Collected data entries
▼

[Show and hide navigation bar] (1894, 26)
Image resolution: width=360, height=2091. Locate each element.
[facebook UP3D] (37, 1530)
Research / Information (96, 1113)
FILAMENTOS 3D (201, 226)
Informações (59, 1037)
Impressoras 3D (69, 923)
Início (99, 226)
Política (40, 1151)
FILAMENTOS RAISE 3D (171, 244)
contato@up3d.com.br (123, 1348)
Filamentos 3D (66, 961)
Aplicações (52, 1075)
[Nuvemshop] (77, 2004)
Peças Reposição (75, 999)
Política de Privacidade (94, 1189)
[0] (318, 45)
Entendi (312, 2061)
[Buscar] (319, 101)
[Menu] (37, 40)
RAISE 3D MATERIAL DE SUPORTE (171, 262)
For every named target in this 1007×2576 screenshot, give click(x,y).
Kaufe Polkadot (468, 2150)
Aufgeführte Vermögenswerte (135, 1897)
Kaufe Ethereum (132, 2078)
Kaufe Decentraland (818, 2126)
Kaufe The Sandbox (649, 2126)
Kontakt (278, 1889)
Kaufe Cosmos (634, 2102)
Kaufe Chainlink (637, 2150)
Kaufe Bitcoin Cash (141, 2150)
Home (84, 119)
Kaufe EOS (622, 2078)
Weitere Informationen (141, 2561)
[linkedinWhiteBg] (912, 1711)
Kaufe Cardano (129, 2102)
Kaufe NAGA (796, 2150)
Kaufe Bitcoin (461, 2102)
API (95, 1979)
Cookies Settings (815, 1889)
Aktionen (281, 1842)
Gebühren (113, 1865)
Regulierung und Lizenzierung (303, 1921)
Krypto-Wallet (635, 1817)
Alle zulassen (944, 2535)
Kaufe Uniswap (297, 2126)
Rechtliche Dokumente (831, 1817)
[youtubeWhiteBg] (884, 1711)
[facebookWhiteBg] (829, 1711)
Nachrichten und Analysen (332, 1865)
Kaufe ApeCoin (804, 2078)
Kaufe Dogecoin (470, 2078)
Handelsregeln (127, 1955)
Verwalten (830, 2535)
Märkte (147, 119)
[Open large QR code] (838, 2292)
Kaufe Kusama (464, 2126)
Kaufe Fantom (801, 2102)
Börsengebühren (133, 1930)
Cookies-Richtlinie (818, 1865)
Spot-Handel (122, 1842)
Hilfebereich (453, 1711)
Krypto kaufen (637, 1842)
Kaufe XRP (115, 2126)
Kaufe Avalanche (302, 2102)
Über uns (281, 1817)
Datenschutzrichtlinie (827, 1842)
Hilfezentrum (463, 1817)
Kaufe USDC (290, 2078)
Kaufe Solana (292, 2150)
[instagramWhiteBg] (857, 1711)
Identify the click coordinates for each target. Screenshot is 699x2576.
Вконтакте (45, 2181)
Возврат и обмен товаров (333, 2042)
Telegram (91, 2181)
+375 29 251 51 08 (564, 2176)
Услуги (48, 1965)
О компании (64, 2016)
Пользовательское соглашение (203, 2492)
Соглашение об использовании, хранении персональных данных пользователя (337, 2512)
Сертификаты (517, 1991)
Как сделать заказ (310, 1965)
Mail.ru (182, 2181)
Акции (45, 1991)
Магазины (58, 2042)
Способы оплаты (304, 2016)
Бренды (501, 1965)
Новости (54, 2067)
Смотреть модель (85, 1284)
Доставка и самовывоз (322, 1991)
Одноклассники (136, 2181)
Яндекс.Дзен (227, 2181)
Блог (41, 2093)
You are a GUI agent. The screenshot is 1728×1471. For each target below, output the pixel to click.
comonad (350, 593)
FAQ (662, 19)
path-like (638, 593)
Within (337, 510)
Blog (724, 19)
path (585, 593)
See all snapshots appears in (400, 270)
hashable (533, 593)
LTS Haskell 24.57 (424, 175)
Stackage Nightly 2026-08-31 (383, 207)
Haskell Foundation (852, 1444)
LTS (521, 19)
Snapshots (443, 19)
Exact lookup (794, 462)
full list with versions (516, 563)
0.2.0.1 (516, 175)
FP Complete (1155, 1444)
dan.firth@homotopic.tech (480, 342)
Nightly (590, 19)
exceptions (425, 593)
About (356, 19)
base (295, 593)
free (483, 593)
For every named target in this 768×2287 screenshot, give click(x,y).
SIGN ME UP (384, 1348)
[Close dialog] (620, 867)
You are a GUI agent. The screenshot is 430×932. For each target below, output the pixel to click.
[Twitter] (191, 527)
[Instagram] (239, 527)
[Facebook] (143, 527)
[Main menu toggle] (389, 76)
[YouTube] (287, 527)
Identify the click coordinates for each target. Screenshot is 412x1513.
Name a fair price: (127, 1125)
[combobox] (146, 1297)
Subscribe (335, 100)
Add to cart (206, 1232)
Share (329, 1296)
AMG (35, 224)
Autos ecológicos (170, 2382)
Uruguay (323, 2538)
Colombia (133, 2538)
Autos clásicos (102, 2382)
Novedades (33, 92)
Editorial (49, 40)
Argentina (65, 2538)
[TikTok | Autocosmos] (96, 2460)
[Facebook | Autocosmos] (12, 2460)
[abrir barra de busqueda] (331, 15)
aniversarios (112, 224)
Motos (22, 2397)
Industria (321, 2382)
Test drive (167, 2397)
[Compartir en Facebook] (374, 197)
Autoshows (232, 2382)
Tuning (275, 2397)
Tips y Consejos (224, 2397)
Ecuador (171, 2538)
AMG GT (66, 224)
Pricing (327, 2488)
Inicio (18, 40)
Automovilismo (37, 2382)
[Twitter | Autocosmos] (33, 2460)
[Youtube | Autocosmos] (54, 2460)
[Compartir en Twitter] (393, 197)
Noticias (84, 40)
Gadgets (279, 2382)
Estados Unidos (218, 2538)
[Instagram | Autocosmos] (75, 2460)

▲

Above are some lines. Repeat exactly, and only, those from the line that has "comonad (350, 593)" through the line that has "Snapshots (443, 19)".

TASK RESULT:
comonad (350, 593)
FAQ (662, 19)
path-like (638, 593)
Within (337, 510)
Blog (724, 19)
path (585, 593)
See all snapshots appears in (400, 270)
hashable (533, 593)
LTS Haskell 24.57 (424, 175)
Stackage Nightly 2026-08-31 (383, 207)
Haskell Foundation (852, 1444)
LTS (521, 19)
Snapshots (443, 19)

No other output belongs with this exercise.